_What is needed_. Give back only the lines in the records below from the one with "Contact (68, 2411)" to the one with "Gilets jaunes (29, 1034)", both inclusive, word for word.

_Dataset entries_.
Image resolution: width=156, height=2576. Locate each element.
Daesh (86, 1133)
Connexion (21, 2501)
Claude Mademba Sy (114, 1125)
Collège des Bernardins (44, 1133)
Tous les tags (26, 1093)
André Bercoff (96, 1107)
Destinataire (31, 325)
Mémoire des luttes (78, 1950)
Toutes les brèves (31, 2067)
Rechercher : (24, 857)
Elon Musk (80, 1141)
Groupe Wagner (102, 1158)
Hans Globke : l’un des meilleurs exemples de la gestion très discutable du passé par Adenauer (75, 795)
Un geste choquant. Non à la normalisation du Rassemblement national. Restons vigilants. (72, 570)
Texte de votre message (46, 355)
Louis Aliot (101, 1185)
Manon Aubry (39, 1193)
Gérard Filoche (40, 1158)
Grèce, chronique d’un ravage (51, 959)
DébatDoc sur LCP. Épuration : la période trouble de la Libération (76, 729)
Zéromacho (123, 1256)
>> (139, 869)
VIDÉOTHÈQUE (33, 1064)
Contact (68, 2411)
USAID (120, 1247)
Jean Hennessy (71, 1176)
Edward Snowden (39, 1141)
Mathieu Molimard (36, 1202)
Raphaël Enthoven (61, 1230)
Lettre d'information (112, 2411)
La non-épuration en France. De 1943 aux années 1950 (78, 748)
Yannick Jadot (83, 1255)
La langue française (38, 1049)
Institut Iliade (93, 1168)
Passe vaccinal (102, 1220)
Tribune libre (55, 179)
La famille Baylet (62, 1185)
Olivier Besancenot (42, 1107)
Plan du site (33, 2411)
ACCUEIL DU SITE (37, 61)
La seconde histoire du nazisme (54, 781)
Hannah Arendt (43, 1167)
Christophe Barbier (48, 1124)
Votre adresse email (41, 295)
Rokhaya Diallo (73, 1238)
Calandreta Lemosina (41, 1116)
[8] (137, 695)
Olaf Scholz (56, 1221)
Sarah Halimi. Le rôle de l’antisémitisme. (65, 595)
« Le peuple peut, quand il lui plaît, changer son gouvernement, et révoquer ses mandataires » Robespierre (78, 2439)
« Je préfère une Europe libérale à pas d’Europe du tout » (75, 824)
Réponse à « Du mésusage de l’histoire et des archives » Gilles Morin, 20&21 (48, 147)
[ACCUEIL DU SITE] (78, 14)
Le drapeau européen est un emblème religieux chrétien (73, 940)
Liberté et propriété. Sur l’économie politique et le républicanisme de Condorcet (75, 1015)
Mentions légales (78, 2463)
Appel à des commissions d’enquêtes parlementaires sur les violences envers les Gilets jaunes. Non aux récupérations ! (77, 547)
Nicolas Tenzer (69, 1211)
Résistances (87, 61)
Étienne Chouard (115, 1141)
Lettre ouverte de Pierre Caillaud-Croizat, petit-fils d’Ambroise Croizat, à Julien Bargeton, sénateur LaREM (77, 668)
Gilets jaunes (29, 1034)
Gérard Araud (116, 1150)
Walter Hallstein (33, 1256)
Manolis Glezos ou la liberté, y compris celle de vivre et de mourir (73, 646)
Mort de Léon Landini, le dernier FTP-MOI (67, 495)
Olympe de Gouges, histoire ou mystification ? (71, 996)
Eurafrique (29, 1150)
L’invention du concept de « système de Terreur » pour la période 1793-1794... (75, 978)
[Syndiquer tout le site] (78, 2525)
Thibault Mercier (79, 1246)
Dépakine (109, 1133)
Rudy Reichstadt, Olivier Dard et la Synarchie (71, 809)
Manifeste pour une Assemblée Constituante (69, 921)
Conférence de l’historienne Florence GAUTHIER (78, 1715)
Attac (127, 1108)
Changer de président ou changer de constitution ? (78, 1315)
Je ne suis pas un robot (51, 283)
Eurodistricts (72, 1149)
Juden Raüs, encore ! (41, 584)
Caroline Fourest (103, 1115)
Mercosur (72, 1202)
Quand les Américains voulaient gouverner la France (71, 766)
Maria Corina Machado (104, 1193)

---

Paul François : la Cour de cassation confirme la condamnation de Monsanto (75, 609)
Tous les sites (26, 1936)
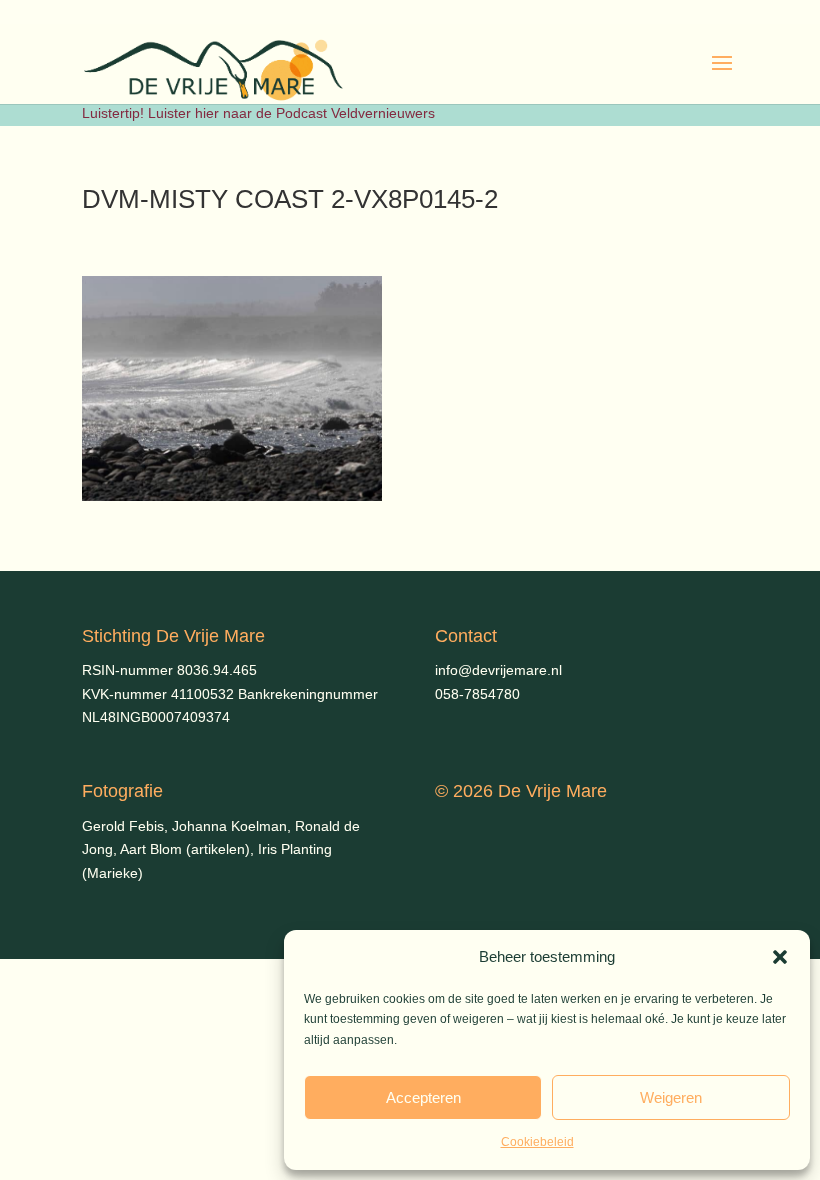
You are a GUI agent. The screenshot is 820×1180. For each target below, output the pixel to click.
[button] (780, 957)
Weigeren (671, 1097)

_Response area_.
Contact (68, 2411)
USAID (120, 1247)
Jean Hennessy (71, 1176)
Edward Snowden (39, 1141)
Mathieu Molimard (36, 1202)
Raphaël Enthoven (61, 1230)
Lettre d'information (112, 2411)
La non-épuration en France. De 1943 aux années 1950 (78, 748)
Yannick Jadot (83, 1255)
La langue française (38, 1049)
Institut Iliade (93, 1168)
Passe vaccinal (102, 1220)
Tribune libre (55, 179)
La famille Baylet (62, 1185)
Olivier Besancenot (42, 1107)
Plan du site (33, 2411)
ACCUEIL DU SITE (37, 61)
La seconde histoire du nazisme (54, 781)
Hannah Arendt (43, 1167)
Christophe Barbier (48, 1124)
Votre adresse email (41, 295)
Rokhaya Diallo (73, 1238)
Calandreta Lemosina (41, 1116)
[8] (137, 695)
Olaf Scholz (56, 1221)
Sarah Halimi. Le rôle de l’antisémitisme. (65, 595)
« Le peuple peut, quand il lui plaît, changer son gouvernement, et révoquer ses mandataires » Robespierre (78, 2439)
« Je préfère une Europe libérale à pas d’Europe du tout » (75, 824)
Réponse à « Du mésusage de l’histoire et des archives » Gilles Morin, 20&21 (48, 147)
[ACCUEIL DU SITE] (78, 14)
Le drapeau européen est un emblème religieux chrétien (73, 940)
Liberté et propriété. Sur l’économie politique et le républicanisme de Condorcet (75, 1015)
Mentions légales (78, 2463)
Appel à des commissions d’enquêtes parlementaires sur les violences envers les Gilets jaunes. Non aux récupérations ! (77, 547)
Nicolas Tenzer (69, 1211)
Résistances (87, 61)
Étienne Chouard (115, 1141)
Lettre ouverte de Pierre Caillaud-Croizat, petit-fils d’Ambroise Croizat, à Julien Bargeton, sénateur LaREM (77, 668)
Gilets jaunes (29, 1034)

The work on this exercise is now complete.